促使塔裏木和這批進疆的複員官兵、內地知青,以及他們的後代進入一段新曆史的原因,多少與解放新疆的王震將軍的一席話有關:“塔裏木有兩個英國之大,有三個陝西之闊,比當年墾荒的南泥灣要大幾百倍……”省略號代表了王震將軍的未盡之言和未盡之意。顯然,這未盡之意便是“開發塔裏木”對於新中國建設的重要性。因為深嚐解放新疆的艱辛與榮耀,王震將軍比任何人更深謀遠慮地體會到了這片廣袤土地之下有別於它外在蠻荒的內在富饒和遠景。
王震將軍這番話是在一九四九年進入新疆之前說的,兩年之後,他便在一九五一年五月十五日這一天的一個大渠首期工程竣工上,以昂霄聳壑的氣魄,大聲發出“向塔裏木進軍,要大戈壁給我們獻棉糧”的時代召喚。那一天,四十三歲的他難忍內心的激動,矯健地從渠擺跳入大渠,完成了剪彩放水儀式。
一九五六年,“向塔裏木進軍”的召喚落實在行動上,就變為在塔裏木地區組建若幹個農場,主要任務便是開荒種地,擴大耕地麵積。為此,從一九五六年到一九六二年,原以土著居民為主、人跡稀落的塔裏木地區興建起了七個農場,調集了數萬複員軍人和內地知青。而這七個農場的意義,除了“向大戈壁要棉糧”,還有以下遠慮:“尉犁縣麵積將近六萬平方千米,卻隻有萬把人……沿線隻有群克、卡拉、鐵幹裏、英蘇有星星點點的人家,如果不開發,一旦發生戰爭,敵人搞空降,這千裏戈壁就成了他們橫行無忌的真空地帶,現在我們開了農場,修了水庫,已經站住了腳,形勢會變好的……”
我便出生在這七個農場其中的一個——農二師三十二團,屬地位於烏魯克。

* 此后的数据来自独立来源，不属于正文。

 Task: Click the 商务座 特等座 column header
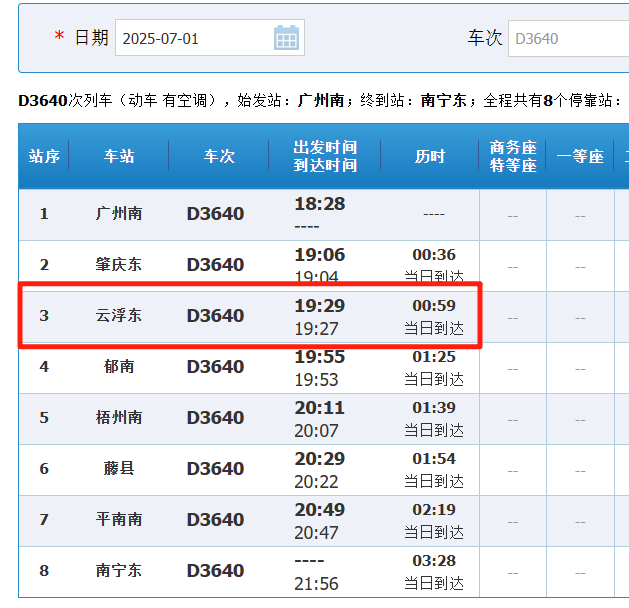(513, 157)
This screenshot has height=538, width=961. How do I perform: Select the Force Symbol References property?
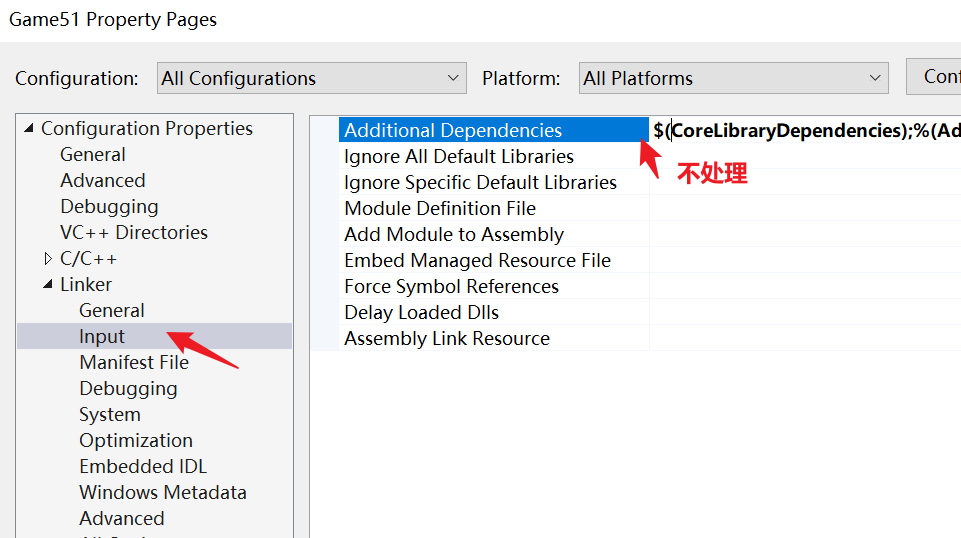(451, 286)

而我以及我的夥伴們便是在“進軍塔裏木”所肩負的生產意義和戰略意義下出生的“第二代塔裏木人”。
關鍵詞:信念
人類改造自然的力量可敬又可怕。
關於那段艱苦歲月的記憶,多是從大人嘴裏斷斷續續聽來的一些片段:
“來了‘例假’也趕著去挖渠,生怕落下,一天幹十六個小時的活兒,白天挖渠,力氣小挖不動就抬土,土也抬不動怎麼辦?就在紅柳抬筐的一頭裝個木輪子,推著來回跑。晚飯後接著幹,剝野麻搓繩子……搓繩子幹什麼用?修大壩要用梢捆,抬土要用筐子,都是兩隻手編出來的……沙土裏有毒蠍子,女人被嚇得大叫,卻有人不怕,用木棒夾起來,往嘴裏一扔,吧吧吧地就嚼起來……還有成群的草蟞子,聞見人味就連滾帶爬地跑來了,鑽進肉裏,拿鉗子都拔不出來,它們喝飽了人血,癟癟的肚子就鼓成一個個圓滾滾的小血泡,被咬了的地方又癢又疼,那玩意兒厲害著呢!雞一隻隻地都被吸幹了血死掉了。”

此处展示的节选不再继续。